State officials in Colorado and Maryland on Thursday banned government employees they oversee from traveling to Alabama for work purposes. The move is in response to Alabama enacting a law Wednesday that effectively bans abortions in the state, even in cases of rape and incest.
In Maryland, comptroller Peter Franchot called for a travel ban on 1,100 staffers in his department from visiting Alabama, and also announced plans to divest the state’s $52 billion pension fund of all Alabama-based companies.
That includes pulling business from any investment managers, brokers and consultants who have a headquarters ― or even a regional office ― in the state, Franchot said.
The comptroller explained his rationale in an excoriating letter published on Facebook Thursday morning. In one particularly damning section, he writes:
I obviously have no direct control over the behavior of Alabama lawmakers who would thrust their religious interpretations upon those they are paid to represent, and who choose to weaponize their system of laws to punish women who are already experiencing great vulnerability.

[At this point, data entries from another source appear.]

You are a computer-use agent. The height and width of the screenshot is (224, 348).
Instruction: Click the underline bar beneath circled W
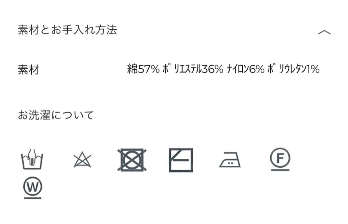pyautogui.click(x=33, y=198)
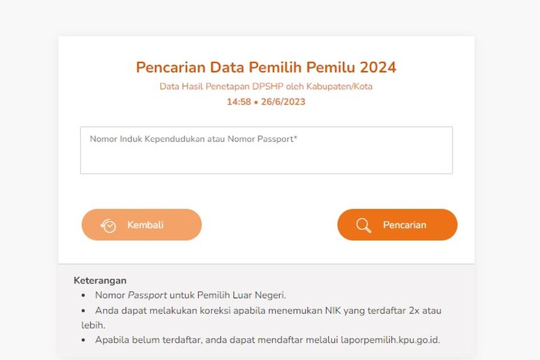Click the Keterangan heading

(x=100, y=281)
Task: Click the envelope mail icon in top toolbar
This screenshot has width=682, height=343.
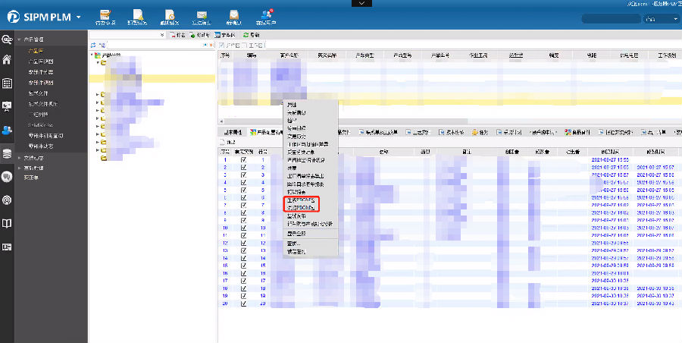Action: coord(202,14)
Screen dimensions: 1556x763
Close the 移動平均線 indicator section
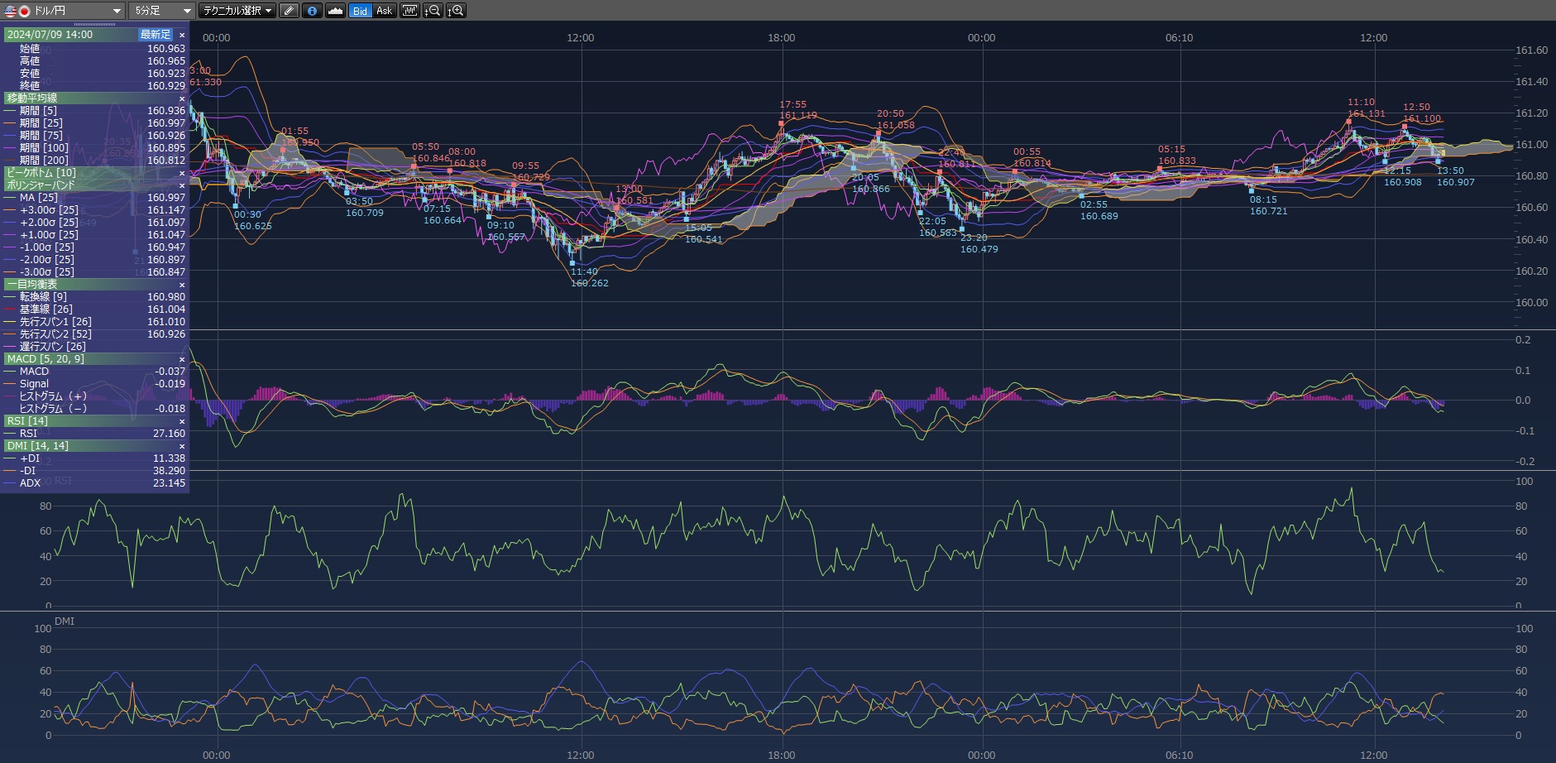(182, 98)
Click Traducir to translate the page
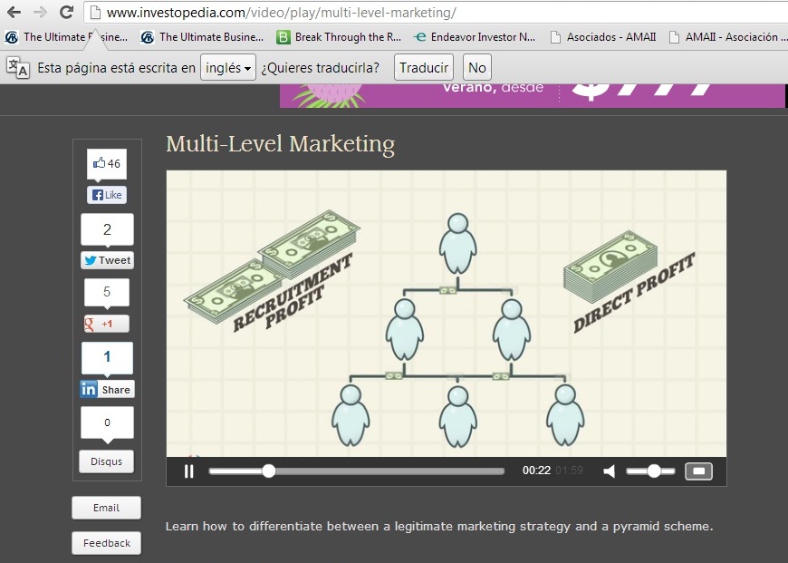 click(x=424, y=68)
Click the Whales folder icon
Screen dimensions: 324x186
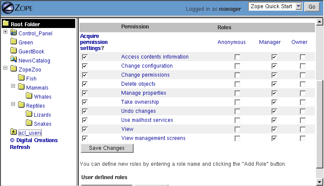[x=29, y=96]
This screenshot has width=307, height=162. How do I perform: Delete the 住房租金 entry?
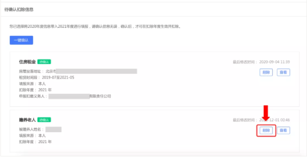tap(266, 72)
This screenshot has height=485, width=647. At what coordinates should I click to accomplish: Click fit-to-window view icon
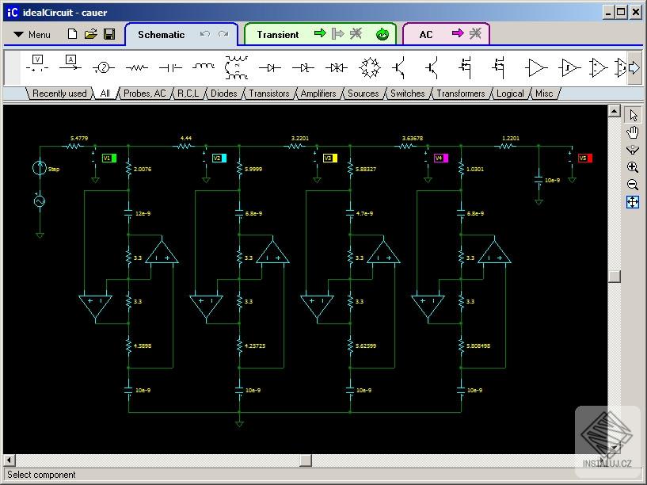pos(633,202)
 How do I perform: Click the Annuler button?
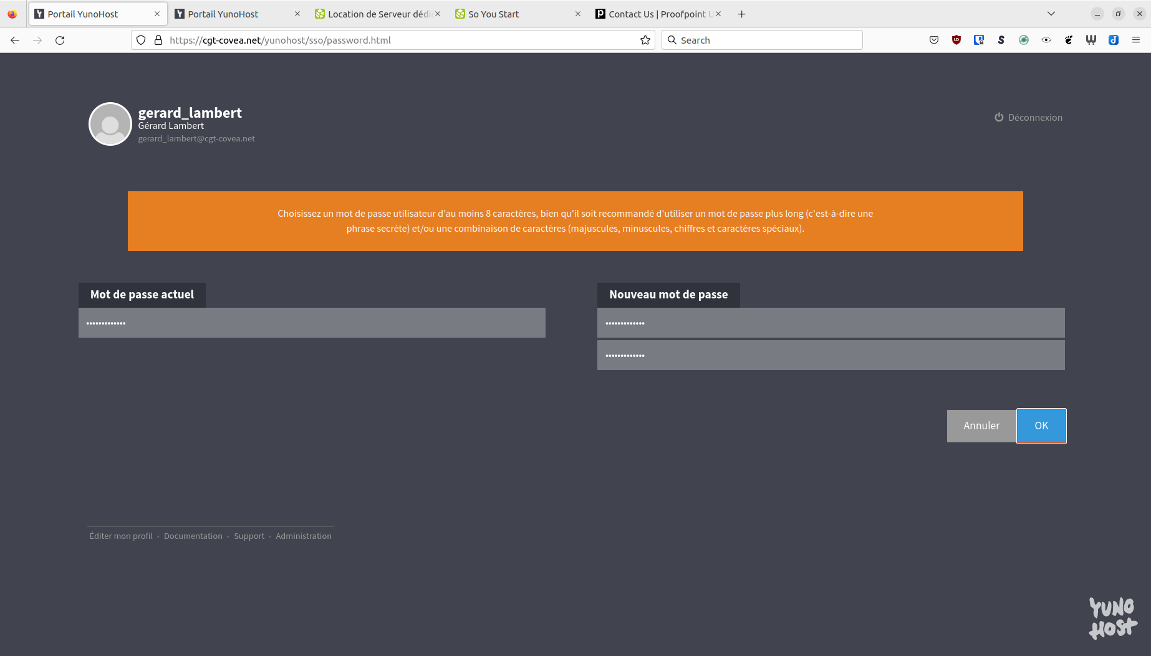[981, 426]
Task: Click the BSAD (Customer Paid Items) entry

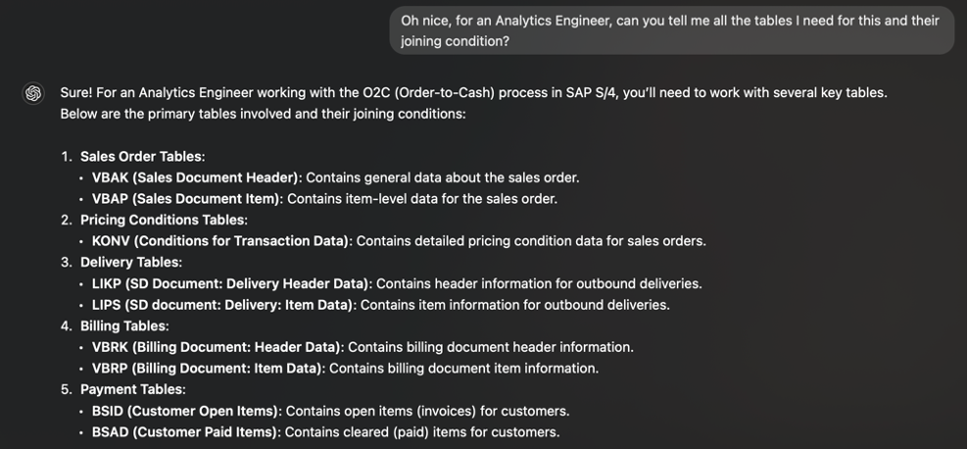Action: [x=326, y=432]
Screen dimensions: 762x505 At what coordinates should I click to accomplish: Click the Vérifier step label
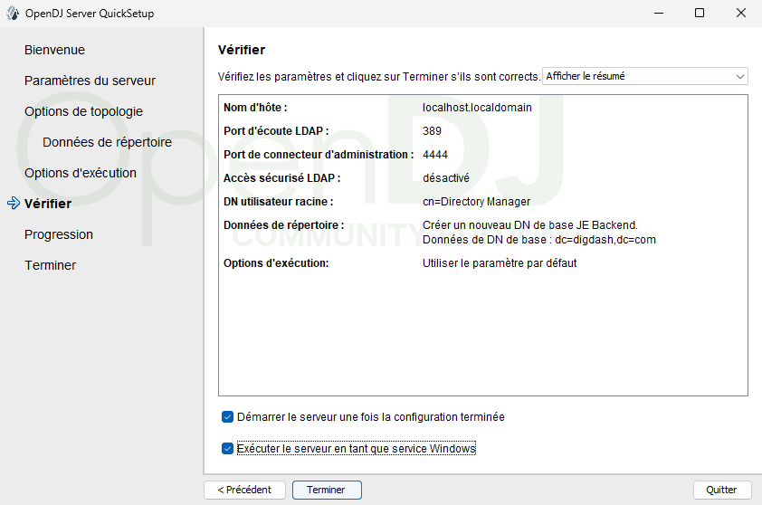(48, 204)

However, I can work to ensure that Maryland’s taxpayer dollars are not used to subsidize extremism. Furthermore, experience has shown that MONEY is the one thing that matters more to people of this caliber than their religious prerogatives.
“It is my hope that this will put the ‘leaders’ of Alabama, and those of other states who may be contemplating abusing public laws for theocratic gratification, on notice that this is, indeed, 2019,” Franchot concludes. “Gratuitous attacks on the freedoms and the well-being of women will come at a prohibitive price.”

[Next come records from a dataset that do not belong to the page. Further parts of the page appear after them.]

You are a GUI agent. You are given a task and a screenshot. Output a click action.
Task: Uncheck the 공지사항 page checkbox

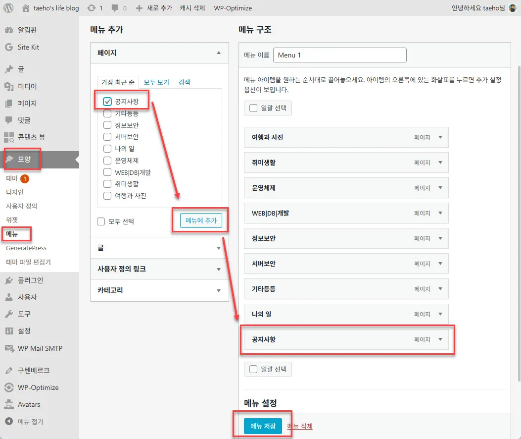coord(107,102)
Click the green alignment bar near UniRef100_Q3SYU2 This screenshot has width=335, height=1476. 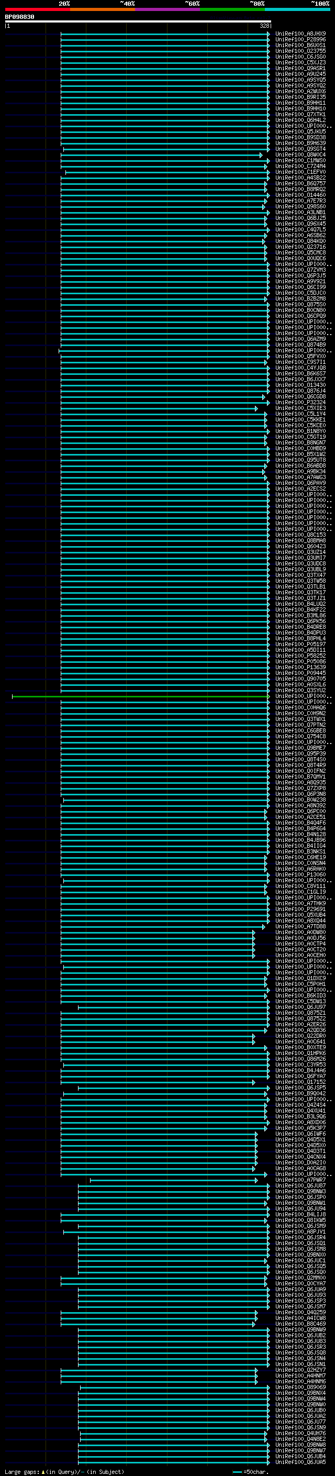(140, 696)
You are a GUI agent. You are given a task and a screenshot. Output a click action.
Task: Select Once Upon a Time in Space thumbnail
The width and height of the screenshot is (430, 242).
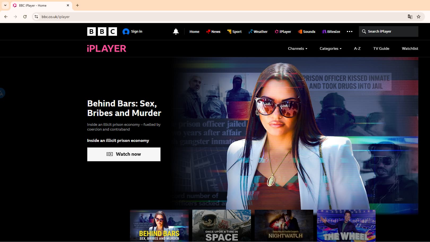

For now, any threat of divestment is mostly symbolic: Franchot will need the approval of the pension fund’s board of trustees before any money is actually moved.
And in Colorado, staffers in the secretary of state’s office won’t be attending any trainings conducted by the Election Center, a nonprofit that hosts instructional seminars in Auburn, Alabama, among other locations.
“I will not authorize the spending of state resources on travel to Alabama for this training or any other purpose,” said Secretary Jena Griswold in an emailed statement. “This is one action that I can take in response to this egregious law against women.”
Griswold called for other state and local leaders both in Colorado and around the country to join in her boycott. While Colorado Gov. Jared Polis declined to expand the travel ban to include other state employees, a spokesman told The Denver Post Polis fully supports “a woman’s right to make her own health care decisions.”